Rosângela Bittar, nova colunista do Estadão, defende a tese de que não há polarização na política brasileira. Para provar a sua tese, Rosângela afirma que há pelo menos três “anti-Lulas” na praça, o que indicaria um quadro mais multifacetado. A tese é discutível, mas o que me chamou a atenção foi a classificação que a experiente colunista faz dos “anti-Lula”: Bolsonaro seria “extrema-direita”, Doria seria “direita” e Ciro Gomes seria “centro”!

Ok, classificar Bolsonaro como “extrema-direita” é uma necessidade atávica da imprensa brasileira, o que puxa todos os seus adversários para a órbita da direita.

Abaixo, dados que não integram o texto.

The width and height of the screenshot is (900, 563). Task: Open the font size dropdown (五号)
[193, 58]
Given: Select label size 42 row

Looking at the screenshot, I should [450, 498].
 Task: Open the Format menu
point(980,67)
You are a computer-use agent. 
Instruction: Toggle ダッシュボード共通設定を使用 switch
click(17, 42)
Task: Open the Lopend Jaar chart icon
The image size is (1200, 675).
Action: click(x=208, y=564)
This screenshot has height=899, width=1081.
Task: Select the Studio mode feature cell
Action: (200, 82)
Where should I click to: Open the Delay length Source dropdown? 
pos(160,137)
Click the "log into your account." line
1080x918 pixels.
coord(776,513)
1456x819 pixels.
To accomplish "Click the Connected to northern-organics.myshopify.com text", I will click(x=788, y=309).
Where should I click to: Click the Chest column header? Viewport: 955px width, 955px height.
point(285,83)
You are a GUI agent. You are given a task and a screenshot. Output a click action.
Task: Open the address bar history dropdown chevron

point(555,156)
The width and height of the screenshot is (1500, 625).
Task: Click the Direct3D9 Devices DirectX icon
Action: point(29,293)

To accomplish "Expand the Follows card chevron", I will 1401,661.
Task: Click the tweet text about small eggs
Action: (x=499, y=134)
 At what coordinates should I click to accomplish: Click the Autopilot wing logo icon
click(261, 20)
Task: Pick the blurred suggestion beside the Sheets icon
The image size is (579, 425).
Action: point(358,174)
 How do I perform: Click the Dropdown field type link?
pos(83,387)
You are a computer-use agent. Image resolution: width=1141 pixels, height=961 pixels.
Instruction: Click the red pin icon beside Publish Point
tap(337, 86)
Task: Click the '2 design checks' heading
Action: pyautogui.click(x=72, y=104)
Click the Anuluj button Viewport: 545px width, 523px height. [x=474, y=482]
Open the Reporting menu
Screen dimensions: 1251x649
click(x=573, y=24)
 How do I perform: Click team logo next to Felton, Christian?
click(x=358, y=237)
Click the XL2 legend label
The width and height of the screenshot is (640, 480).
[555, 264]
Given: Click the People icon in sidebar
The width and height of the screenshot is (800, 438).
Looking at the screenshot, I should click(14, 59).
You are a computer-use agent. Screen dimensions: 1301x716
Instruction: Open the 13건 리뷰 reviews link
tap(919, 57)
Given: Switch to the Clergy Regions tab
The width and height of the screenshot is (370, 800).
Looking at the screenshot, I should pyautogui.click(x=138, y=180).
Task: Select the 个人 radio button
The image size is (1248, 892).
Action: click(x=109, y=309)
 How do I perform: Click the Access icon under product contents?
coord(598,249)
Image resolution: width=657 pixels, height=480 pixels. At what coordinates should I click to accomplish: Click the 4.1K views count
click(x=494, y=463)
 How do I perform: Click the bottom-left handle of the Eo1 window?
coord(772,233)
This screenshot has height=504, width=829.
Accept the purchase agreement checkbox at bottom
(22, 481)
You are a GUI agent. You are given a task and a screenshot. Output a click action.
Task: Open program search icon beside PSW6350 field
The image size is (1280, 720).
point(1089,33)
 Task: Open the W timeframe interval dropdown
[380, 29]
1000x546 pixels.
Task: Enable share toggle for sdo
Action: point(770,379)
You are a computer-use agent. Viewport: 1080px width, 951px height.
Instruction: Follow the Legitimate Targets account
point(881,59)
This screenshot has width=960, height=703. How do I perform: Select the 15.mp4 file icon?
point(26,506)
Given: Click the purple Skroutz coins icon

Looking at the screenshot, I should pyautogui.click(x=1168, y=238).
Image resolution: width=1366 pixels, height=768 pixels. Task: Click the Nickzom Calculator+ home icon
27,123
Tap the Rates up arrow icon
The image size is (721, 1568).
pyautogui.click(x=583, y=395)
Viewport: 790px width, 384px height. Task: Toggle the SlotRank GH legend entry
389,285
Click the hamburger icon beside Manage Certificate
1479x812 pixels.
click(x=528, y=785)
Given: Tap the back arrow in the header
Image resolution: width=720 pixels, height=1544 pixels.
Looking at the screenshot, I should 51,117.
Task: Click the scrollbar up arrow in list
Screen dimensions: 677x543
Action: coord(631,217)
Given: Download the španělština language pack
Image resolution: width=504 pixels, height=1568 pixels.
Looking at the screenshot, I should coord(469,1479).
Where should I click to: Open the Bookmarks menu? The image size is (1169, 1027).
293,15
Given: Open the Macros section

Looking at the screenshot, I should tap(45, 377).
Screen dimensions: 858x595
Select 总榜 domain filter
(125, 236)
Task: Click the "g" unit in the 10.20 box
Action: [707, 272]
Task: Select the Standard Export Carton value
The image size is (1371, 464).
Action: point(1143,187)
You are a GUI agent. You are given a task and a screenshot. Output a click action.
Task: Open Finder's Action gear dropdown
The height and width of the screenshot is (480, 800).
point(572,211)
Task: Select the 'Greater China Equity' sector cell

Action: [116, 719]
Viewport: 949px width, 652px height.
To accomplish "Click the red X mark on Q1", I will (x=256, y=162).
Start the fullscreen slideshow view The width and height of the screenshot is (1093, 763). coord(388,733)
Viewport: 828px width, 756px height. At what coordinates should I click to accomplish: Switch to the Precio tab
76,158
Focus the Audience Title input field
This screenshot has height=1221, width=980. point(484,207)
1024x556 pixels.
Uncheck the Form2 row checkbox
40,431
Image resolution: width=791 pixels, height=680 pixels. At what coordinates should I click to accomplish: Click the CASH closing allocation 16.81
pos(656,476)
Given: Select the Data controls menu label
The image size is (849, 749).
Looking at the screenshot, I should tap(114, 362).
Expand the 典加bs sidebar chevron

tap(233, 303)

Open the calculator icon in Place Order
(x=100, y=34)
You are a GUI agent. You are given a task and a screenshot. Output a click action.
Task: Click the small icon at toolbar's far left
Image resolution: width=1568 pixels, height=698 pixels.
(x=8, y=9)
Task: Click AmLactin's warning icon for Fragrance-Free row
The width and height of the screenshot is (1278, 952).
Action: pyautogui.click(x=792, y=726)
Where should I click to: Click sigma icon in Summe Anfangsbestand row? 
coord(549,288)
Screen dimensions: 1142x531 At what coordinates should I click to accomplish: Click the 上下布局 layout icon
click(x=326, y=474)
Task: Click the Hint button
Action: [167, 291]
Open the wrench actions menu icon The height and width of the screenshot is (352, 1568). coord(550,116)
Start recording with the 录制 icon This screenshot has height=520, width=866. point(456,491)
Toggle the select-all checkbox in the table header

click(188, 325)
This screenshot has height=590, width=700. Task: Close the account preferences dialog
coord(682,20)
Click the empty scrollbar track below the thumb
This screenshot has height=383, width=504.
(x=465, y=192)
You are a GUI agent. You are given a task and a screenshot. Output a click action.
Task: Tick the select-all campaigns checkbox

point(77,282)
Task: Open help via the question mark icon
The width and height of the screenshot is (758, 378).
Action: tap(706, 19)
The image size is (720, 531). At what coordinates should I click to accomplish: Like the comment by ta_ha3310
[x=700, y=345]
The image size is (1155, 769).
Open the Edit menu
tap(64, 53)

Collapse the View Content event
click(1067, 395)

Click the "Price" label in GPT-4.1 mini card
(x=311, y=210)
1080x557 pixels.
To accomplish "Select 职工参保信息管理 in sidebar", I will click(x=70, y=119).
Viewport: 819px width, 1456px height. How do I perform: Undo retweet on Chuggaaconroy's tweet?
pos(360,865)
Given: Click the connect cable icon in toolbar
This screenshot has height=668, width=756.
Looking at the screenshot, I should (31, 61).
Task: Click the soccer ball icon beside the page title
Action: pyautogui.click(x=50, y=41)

Mas classificar Ciro como “centro” é só a demonstração de como essa classificação é capenga. A classificação mais óbvia seria Bolsonaro à direita, Doria como “centro” e Ciro como “esquerda”. Mas aí teríamos que assumir que Lula é “extrema-esquerda”, o que obviamente não confere com a narrativa.

Imagine o inverso: o “anti-Bolsonaro” da extrema-esquerda seria Lula, da esquerda seria Ciro e do centro seria Doria. É absolutamente simétrico com a classificação anterior, mas seria um Deus-nos-acuda.

Essa classificação entre “direita” e “esquerda” é sempre sujeita a muita discussão. Mas tem coisas que são indiscutíveis. Uma delas é afirmar que Ciro Gomes é uma alternativa de centro. Simplesmente não dá.